◆ Prompt
Could you print the data that follows exactly as given?
** Opening Working data block **
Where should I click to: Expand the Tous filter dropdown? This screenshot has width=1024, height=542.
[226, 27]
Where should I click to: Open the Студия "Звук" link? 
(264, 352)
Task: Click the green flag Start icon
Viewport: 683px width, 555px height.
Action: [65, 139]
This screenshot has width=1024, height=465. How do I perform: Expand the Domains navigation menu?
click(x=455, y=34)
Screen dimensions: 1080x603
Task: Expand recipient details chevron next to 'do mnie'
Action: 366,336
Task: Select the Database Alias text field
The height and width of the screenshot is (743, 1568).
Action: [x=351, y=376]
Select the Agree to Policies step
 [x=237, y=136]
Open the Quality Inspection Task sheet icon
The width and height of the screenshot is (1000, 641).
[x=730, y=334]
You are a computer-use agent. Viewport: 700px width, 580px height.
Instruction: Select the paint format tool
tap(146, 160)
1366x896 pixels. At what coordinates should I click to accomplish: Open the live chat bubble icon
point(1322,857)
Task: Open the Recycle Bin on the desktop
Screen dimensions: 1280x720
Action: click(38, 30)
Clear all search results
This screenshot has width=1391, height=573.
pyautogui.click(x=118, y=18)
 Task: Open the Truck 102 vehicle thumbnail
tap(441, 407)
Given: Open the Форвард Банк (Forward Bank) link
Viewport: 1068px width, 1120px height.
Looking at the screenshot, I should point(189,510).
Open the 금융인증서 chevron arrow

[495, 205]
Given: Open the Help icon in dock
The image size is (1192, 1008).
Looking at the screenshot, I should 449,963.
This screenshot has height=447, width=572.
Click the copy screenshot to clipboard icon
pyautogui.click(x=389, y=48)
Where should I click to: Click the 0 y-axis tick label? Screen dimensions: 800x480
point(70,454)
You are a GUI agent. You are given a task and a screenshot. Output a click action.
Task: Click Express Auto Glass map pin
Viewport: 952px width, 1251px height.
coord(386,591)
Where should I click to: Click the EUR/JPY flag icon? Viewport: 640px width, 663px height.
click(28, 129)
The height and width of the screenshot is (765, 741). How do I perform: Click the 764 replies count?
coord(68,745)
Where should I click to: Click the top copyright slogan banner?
** Closing Working data block **
◆ Response below
Where should I click to: Expand the Tous filter dropdown? This screenshot has width=1024, height=542.
[226, 27]
Where should I click to: Open the Студия "Звук" link? 
(264, 352)
Task: Click the green flag Start icon
Viewport: 683px width, 555px height.
Action: [65, 139]
This screenshot has width=1024, height=465. How do I perform: Expand the Domains navigation menu?
click(x=455, y=34)
Screen dimensions: 1080x603
Task: Expand recipient details chevron next to 'do mnie'
Action: 366,336
Task: Select the Database Alias text field
The height and width of the screenshot is (743, 1568).
Action: [x=351, y=376]
Select the Agree to Policies step
 [x=237, y=136]
Open the Quality Inspection Task sheet icon
The width and height of the screenshot is (1000, 641).
[x=730, y=334]
You are a computer-use agent. Viewport: 700px width, 580px height.
Instruction: Select the paint format tool
tap(146, 160)
1366x896 pixels. At what coordinates should I click to accomplish: Open the live chat bubble icon
point(1322,857)
Task: Open the Recycle Bin on the desktop
Screen dimensions: 1280x720
Action: click(38, 30)
Clear all search results
This screenshot has width=1391, height=573.
pyautogui.click(x=118, y=18)
 Task: Open the Truck 102 vehicle thumbnail
tap(441, 407)
Given: Open the Форвард Банк (Forward Bank) link
Viewport: 1068px width, 1120px height.
Looking at the screenshot, I should point(189,510).
Open the 금융인증서 chevron arrow

[495, 205]
Given: Open the Help icon in dock
The image size is (1192, 1008).
Looking at the screenshot, I should 449,963.
This screenshot has height=447, width=572.
Click the copy screenshot to clipboard icon
pyautogui.click(x=389, y=48)
Where should I click to: Click the 0 y-axis tick label? Screen dimensions: 800x480
point(70,454)
You are a GUI agent. You are given a task and a screenshot. Output a click action.
Task: Click Express Auto Glass map pin
Viewport: 952px width, 1251px height.
coord(386,591)
Where should I click to: Click the EUR/JPY flag icon? Viewport: 640px width, 663px height.
click(28, 129)
The height and width of the screenshot is (765, 741). How do I perform: Click the 764 replies count?
coord(68,745)
Where should I click to: Click the top copyright slogan banner?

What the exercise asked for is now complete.